Prion proteins carrying pathogenic mutations are resistant to phospholipase cleavage of their glycolipid anchors.

Familial prion diseases are linked to mutations in the gene encoding PrP, a protein of unknown function that is attached to the plasma membrane of neurons and several other cell types by a phosphatidylinositol-containing, glycolipid anchor. We have previously found that PrP molecules carrying disease-associated mutations display several biochemical attributes of PrPSc, the pathogenic isoform of PrP, when expressed in cultured Chinese hamster ovary cells. One of the distinctive properties of these mutant PrPs is their abnormal association with cell membranes, as revealed by their retention on the cell surface after treatment with a bacterial phospholipase that normally cleaves the glycolipid anchor.

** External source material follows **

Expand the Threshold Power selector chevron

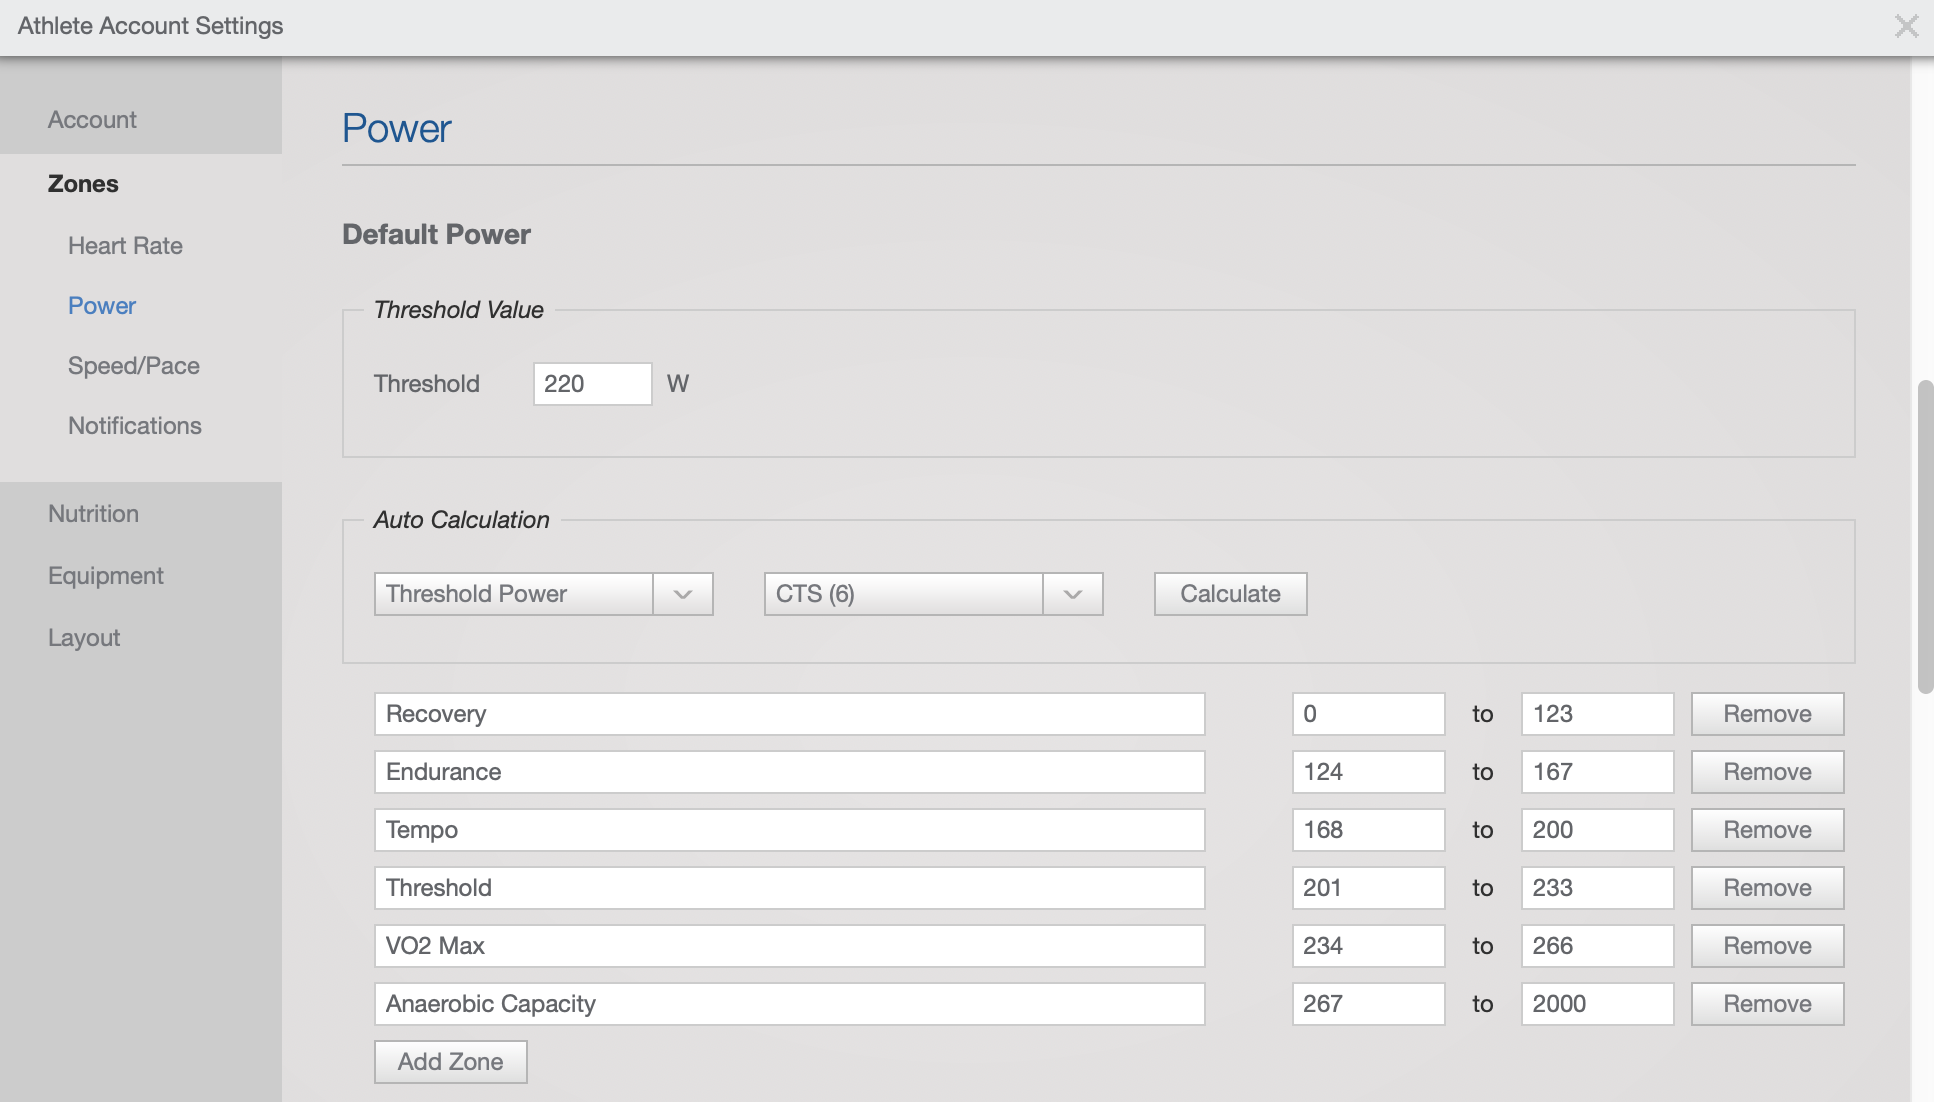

We demonstrate here that mutant PrP molecules, either expressed on intact cells or solubilized in nondenaturing detergents, are partially resistant to phospholipase cleavage. The anchor becomes fully susceptible to the enzyme when the proteins are denatured in SDS. These results suggest that the mutant PrP conformation, state of aggregation, or association with other molecules renders the glycolipid anchor physically inaccessible to cleavage. This conclusion stands in contrast to our previous suggestion that mutant PrP molecules are poorly released from the cell surface because they possess a secondary mechanism of membrane attachment in addition to the glycolipid anchor. Since PrPSc from scrapie-infected brain and cultured cells is also inefficiently released from membranes by phospholipase, resistance to this enzyme may be a molecular marker of the scrapie state.